The extremely horizontal exterior is trademark Wright, but the home actually has a lower story hidden from the street he added upon request.Tamara Beckwith/NY Post

“It had been badly neglected,” says Jeanne, as she pulls out the only extant instructions, handed down from Wright’s associate, which dictate the kind of paint the exterior of the home requires: two coats of Moore-o-Matic exterior grade paint for the cream-colored masonite outer walls.

The upkeep of a house like theirs, whose exterior is a designated New York City Landmark, means constant repair work. The Cretellas are accustomed to stringent preservation rules that govern their work properties. Still, it’s one of the main reasons they don’t often open the home to the dozens of interested onlookers who walk by each week. (2006 marked the last time Crimson Beech was photographed by media.) Fortunately, Frank’s contracting team can address most of their needs, but the cost to constantly maintain the aging structure ends up being about $25,000 a year, he says. They’re currently considering refinishing the house’s exterior wood. Even though he and his team will do all the labor, he expects the project will cost $7,000.

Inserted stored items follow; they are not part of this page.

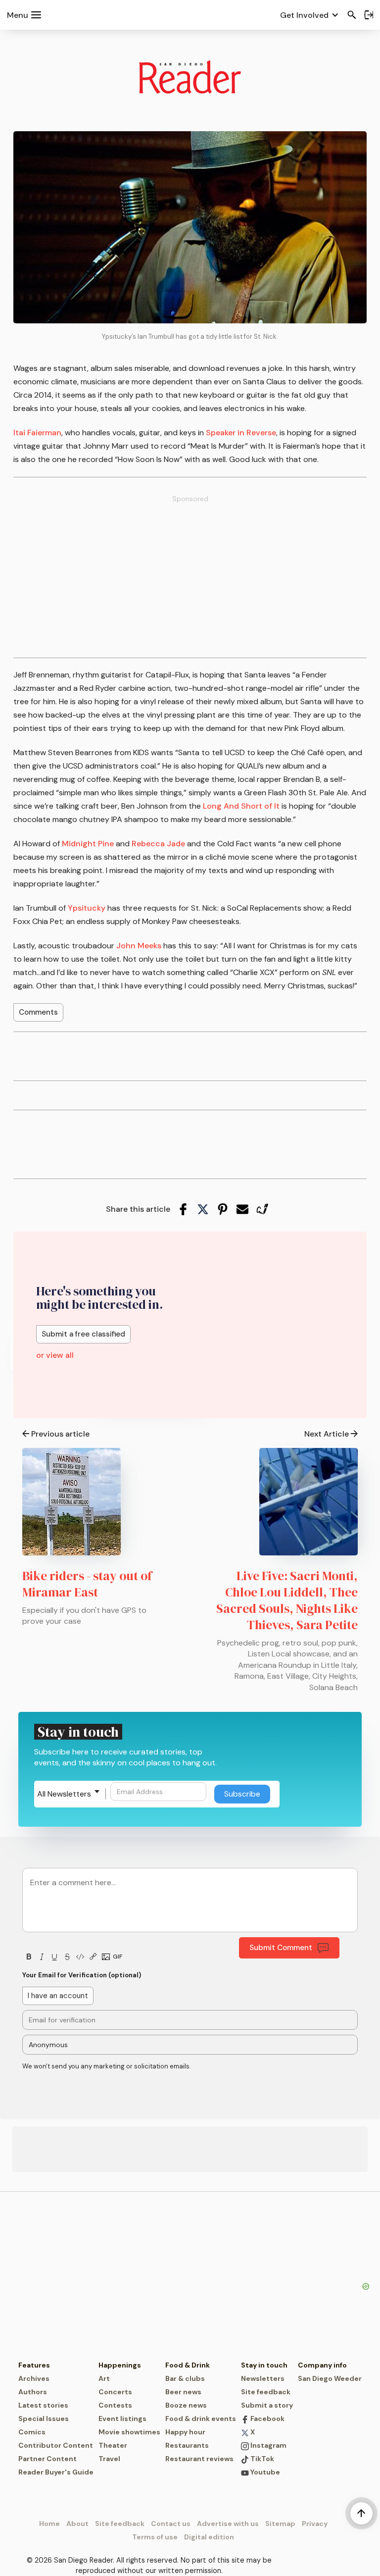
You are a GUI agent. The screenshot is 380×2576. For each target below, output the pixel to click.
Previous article (60, 1434)
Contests (115, 2405)
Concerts (115, 2391)
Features (34, 2365)
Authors (32, 2391)
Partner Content (47, 2458)
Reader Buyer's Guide (56, 2472)
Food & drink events (200, 2418)
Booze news (186, 2405)
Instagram (267, 2445)
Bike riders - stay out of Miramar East (87, 1583)
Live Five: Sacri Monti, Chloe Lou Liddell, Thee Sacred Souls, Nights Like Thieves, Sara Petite (287, 1600)
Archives (33, 2378)
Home (49, 2523)
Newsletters (263, 2378)
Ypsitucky (86, 908)
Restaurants (187, 2445)
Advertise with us (228, 2523)
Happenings (119, 2365)
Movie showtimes (129, 2431)
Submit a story (267, 2405)
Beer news (183, 2391)
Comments (38, 1012)
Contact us (170, 2523)
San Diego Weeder (330, 2378)
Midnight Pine (88, 843)
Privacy (315, 2523)
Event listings (122, 2418)
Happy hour (185, 2431)
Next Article (326, 1434)
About (77, 2523)
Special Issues (43, 2418)
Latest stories (43, 2405)
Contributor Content (55, 2445)
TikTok (261, 2458)
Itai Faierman (37, 432)
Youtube (264, 2472)
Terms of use (155, 2536)
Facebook (267, 2418)
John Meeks (138, 945)
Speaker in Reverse (241, 432)
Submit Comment (280, 1948)
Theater (112, 2445)
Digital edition (209, 2536)
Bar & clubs (185, 2378)
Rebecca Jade (158, 843)
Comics (32, 2431)
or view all (55, 1355)
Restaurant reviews (199, 2458)
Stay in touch (264, 2365)
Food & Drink (187, 2365)
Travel (109, 2458)
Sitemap (280, 2523)
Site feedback (265, 2391)
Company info (322, 2365)
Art (104, 2378)
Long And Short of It (241, 806)
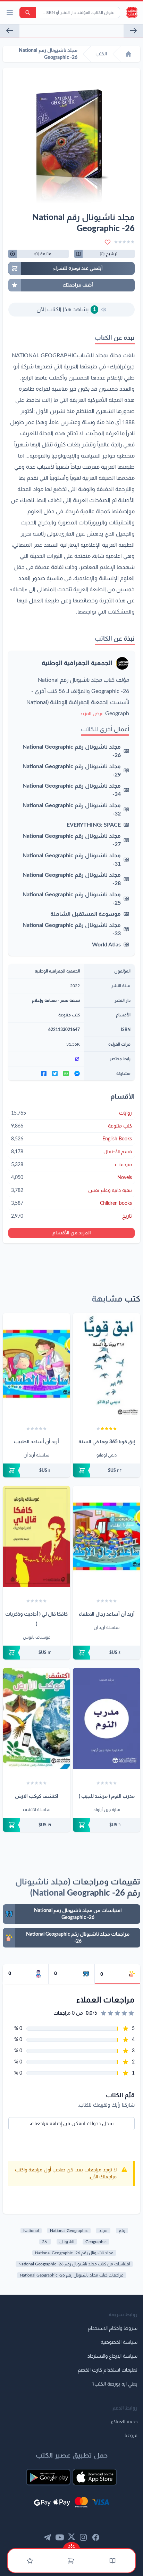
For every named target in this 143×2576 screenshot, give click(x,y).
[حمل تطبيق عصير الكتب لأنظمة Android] (48, 2477)
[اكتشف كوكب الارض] (36, 1718)
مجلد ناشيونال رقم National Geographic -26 (72, 751)
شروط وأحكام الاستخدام (112, 2328)
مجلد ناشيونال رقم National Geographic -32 (72, 810)
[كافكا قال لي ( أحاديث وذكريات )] (36, 1536)
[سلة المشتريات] (71, 2561)
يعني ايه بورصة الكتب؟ (114, 2384)
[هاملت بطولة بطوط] (9, 31)
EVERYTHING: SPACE (94, 825)
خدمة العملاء (124, 2421)
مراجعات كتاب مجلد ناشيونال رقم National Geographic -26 (72, 2275)
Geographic (96, 2242)
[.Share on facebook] (44, 1073)
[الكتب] (112, 2561)
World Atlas (106, 944)
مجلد (103, 2230)
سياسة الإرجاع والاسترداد (112, 2356)
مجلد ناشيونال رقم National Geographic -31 (72, 860)
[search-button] (27, 12)
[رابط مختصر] (46, 1059)
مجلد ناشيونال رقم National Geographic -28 (72, 879)
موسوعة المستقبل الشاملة (85, 914)
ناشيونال (66, 2242)
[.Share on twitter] (55, 1073)
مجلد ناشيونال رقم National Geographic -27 (72, 840)
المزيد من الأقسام (71, 1233)
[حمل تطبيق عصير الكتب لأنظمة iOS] (95, 2477)
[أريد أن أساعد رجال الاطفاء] (106, 1536)
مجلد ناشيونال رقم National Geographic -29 (72, 771)
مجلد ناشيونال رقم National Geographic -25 (72, 899)
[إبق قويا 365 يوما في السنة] (106, 1363)
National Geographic (69, 2230)
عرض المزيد (92, 713)
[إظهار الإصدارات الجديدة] (71, 2545)
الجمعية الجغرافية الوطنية (77, 663)
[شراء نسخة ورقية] (106, 1470)
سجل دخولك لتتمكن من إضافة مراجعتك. (71, 2123)
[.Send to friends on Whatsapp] (66, 1073)
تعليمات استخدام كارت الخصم (107, 2370)
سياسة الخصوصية (119, 2342)
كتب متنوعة (69, 1015)
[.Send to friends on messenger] (77, 1073)
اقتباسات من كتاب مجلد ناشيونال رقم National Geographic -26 (74, 2264)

“The house is never ready,” Jeanne says. “There’s always so much to do.”

Wright scrawled his signature on a rare red plaque in Crimson Beech’s entryway.Tamara Beckwith/NY Post

Jeanne did allow in one set of lookie-loos many years back. She saw a group gazing through the window next to the front door at a small, square red plaque set in the mahogany entryway wall. Inside the clay plaque is Wright’s signature. The peeping Toms were, it turns out, historians from the Frank Lloyd Wright Building Conservancy. (The Cretellas have plans to attend the conservancy’s NYC conference honoring Wright’s 150th birthday this week.)

The history buffs were excited about the plaque.

“When they saw that, they said, ‘Never, ever touch that,’ ” Jeanne recalls. The experts explained that there are only about 30 signed plaques out of more than 400 completed Wright homes nationwide.

The Cretellas feel they were destined to be Crimson Beech’s gatekeepers. The couple felt the same way when, the night they bought the house, Wright came up in a “Jeopardy!” round. They felt it during countless small yet memorable interactions, like the time their daughter’s third grade teacher asked if she could bring the entire class on a field trip — to Crimson Beech.

The publicly famous, carefully guarded home was meant to be theirs.

“It’s not just something we fell in love with,” Jeanne says. “It’s special to everyone.”